Breakfast was a Radiance raw cacao chia bowl with coconut yoghurt, raw sprouted buckwheat sprinkles, blueberries, bee pollen, cacao nibs, vanilla and coconut butter. It looked and tasted like some muddy frogspawn at the bottom of a dredged pond. It was so disgusting I couldn’t finish it.

Then came the detox juice. Spring Green London is by no means the only diet company to boast about its detoxing powers — but it is a term that drives many dieticians up the wall. Aisling Pigott, a registered dietician and the spokesperson for the British Dietetic Association, says: “The only thing that will detox you is your liver, which will do the job absolutely fine. The whole detox term is based on complete pseudoscience.”

Still, the green bean and seaweed noodles with prawns and spinach pesto weren’t too bad.
Good for People who like cacao nibs
Bad for Your wallet


King prawns, soba noodles and shiitake mushrooms in a miso broth

DAY 5
Everdine clean and wholesome gourmet classic meals
Price £8.50 a meal (cheaper if you order 12 or more meals)
Calories The dishes vary from 347 to 714 calories
Approaching the weekend, I went for a service that doesn’t offer you a fully regimented daily plan. Instead, it couriers you frozen meals in eco-sheep’s wool packaging.

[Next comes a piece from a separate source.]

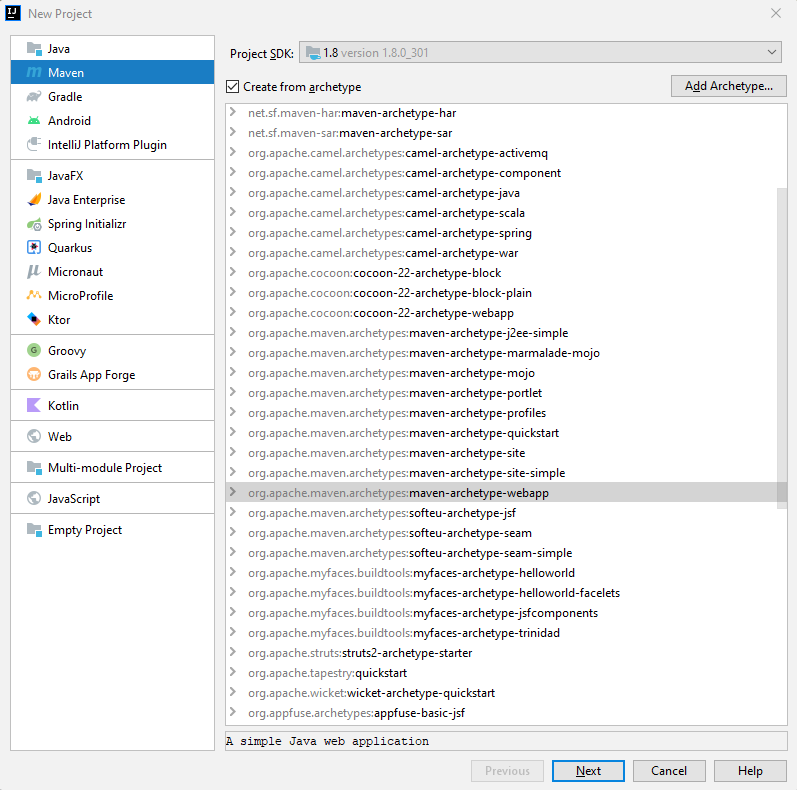
Task: Select the Gradle elephant icon
Action: pyautogui.click(x=34, y=97)
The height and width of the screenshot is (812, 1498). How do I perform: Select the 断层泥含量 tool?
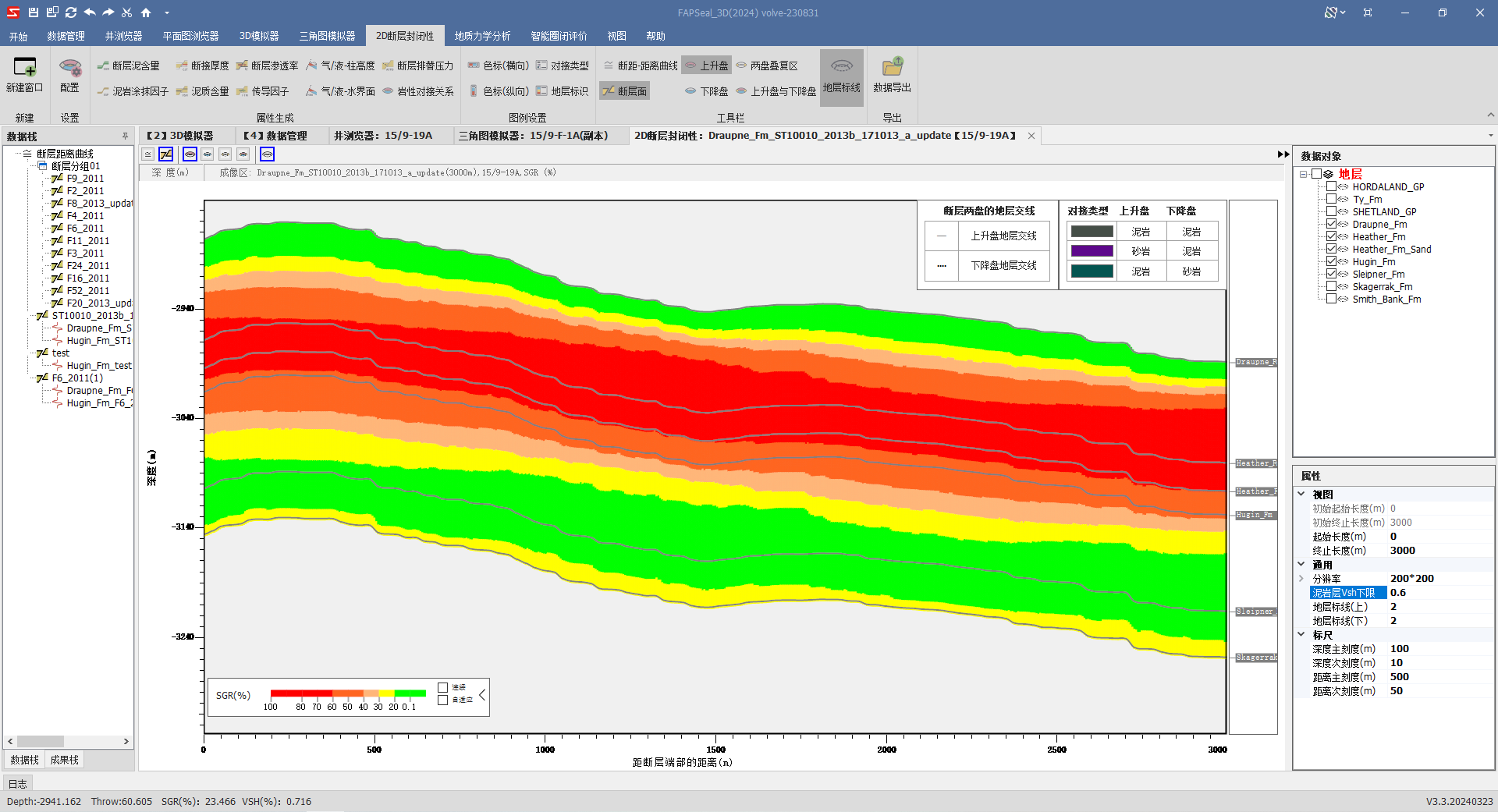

For lunch I had king prawns, soba noodles and shiitake mushrooms in a miso broth, which contained 337 calories. It had the richness of a proper ramen and the shiitake were authentically leathery — in a good way. Although I am baffled as to how something is “clean” because it uses agave syrup rather than sugar and buckwheat flour rather than wheat flour. And I am not convinced it is any more convenient than grabbing an M&S Count On Us ready meal.

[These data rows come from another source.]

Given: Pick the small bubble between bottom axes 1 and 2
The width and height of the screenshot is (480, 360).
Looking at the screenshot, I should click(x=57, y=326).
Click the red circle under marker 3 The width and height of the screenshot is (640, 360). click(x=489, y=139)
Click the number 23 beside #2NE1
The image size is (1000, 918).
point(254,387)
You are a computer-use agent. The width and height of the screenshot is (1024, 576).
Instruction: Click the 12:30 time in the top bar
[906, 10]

In the evening I went to a birthday party and drank my full weekly alcohol allowance.
Good for Stocking up your freezer
Bad for Serious weight loss


The Green with Protein by the Detox Kitchen supper: 259 calories

DAY 6
The Green with Protein by the Detox Kitchen
Price £42 a day (cheaper if you order more weeks’ worth)
Calories 1,200 calories with 50g of lean protein
I’ve fallen through the rabbit hole with this one. On opening the box the first thing I see is a pot containing pills. There’s a white biocare acidophilus capsule — “the most potent probiotic around” — and a black chlorella supplement, made out of algae.

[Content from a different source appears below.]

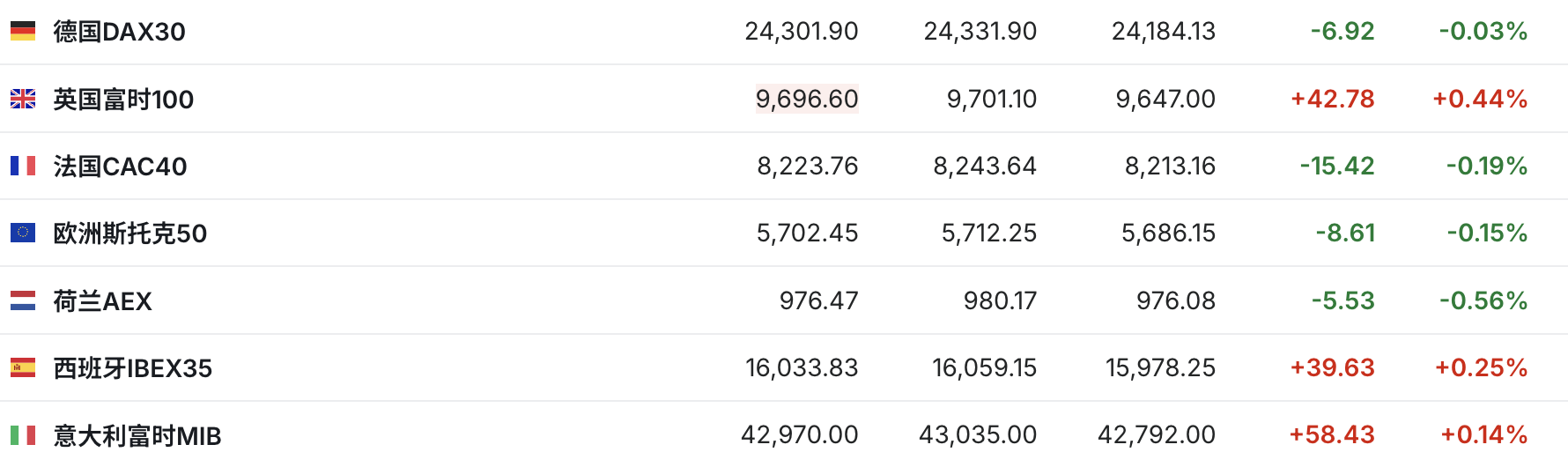The image size is (1568, 467).
Task: Open the 西班牙IBEX35 index link
Action: [x=132, y=367]
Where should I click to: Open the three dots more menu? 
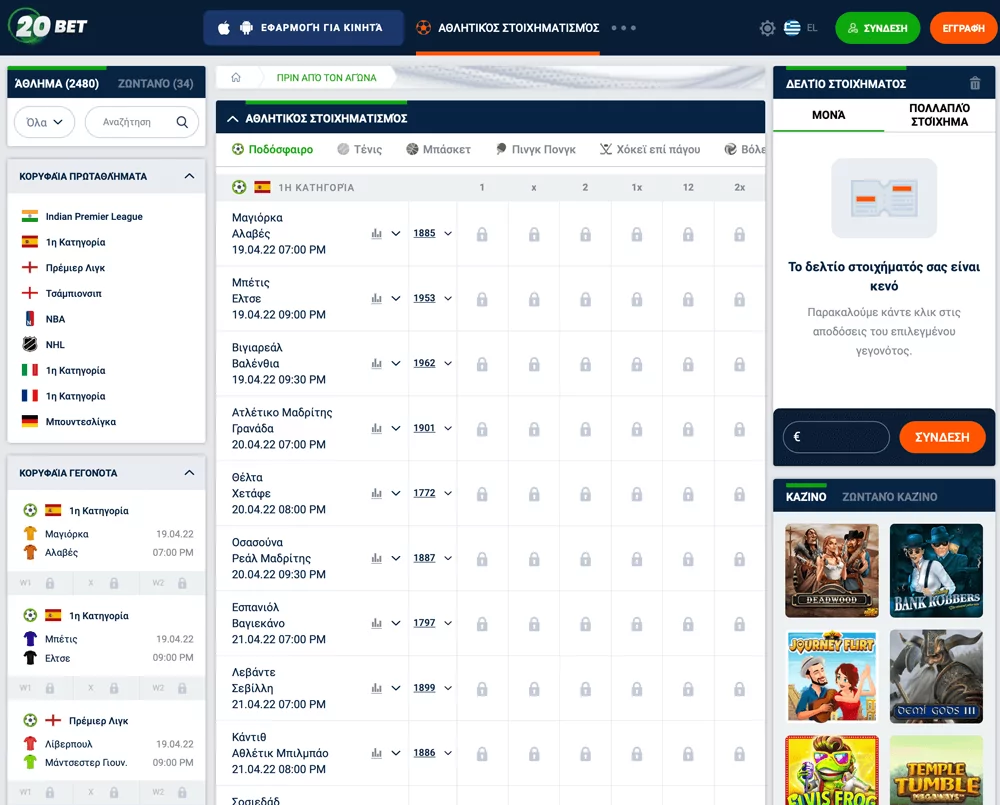tap(623, 28)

“I bet they are trying to murder you. Just like Litvinenko,” says my 11-year-old as he wolfs down his Weetabix before heading to school.

Detox Kitchen, which was founded by Lily Simpson, 31, counts among its customers Elle Macpherson and Gwyneth Paltrow, who, let’s not forget, has extolled steam-cleaning her uterus with mugwort. So perhaps it’s not surprising that the box includes a clutch of bottles, hardly big enough for a Sylvanian Family rabbit. They contain wheatgrass, spirulina and ginger antioxidant “shots”.

Mid-morning I open the snack. Yet more sodding seeds. My week has been plagued by bird food. However, in a moment of ecstasy I discover that the seeds are not only roasted, but salted too. Hallelujah! Some taste has re-entered my life.

Simpson says: “To cook without salt would be criminal.” A woman after my own heart. The lunch of courgetti, radish and pea salad has a luscious dressing. Dinner of king prawn Thai green curry has salt, chilli and coconut in full flow; I’d gladly order it in a restaurant.

If only Simpson didn’t attach the faddy “detox” label to her brand, which is big enough to have gained 134,000 Instagram followers, spawned two delis in London and even have a Pilates studio. “I would never say to someone, ‘Eat loads of courgette your hangover will be cured,’ ” she argues. “But I do really believe through food you can improve how your body functions.”
Good for Taste
Bad for Gwyneth loopiness

HARRY’S VERDICT
Total cost £195.17 for 6 days
Weight lost 5½lb
By the end of the week I have fallen from 11st 9lb, to 11st 3½lb — a weight loss of five and half pounds in only eight days. This is impressive. And for people with more money than time, who are keen to drop a dress size before a holiday or wedding, I can see the appeal of these portion-controlled boxes.

But anyone can lose weight that quickly if no carbs or alcohol pass your lips. I am not sure a £40-a-day melange of pumpkin seeds, spinach leaves and cacao nibs is the most cost-effective route.

On the upside, I have collected an impressive array of high-quality Tupperware pots.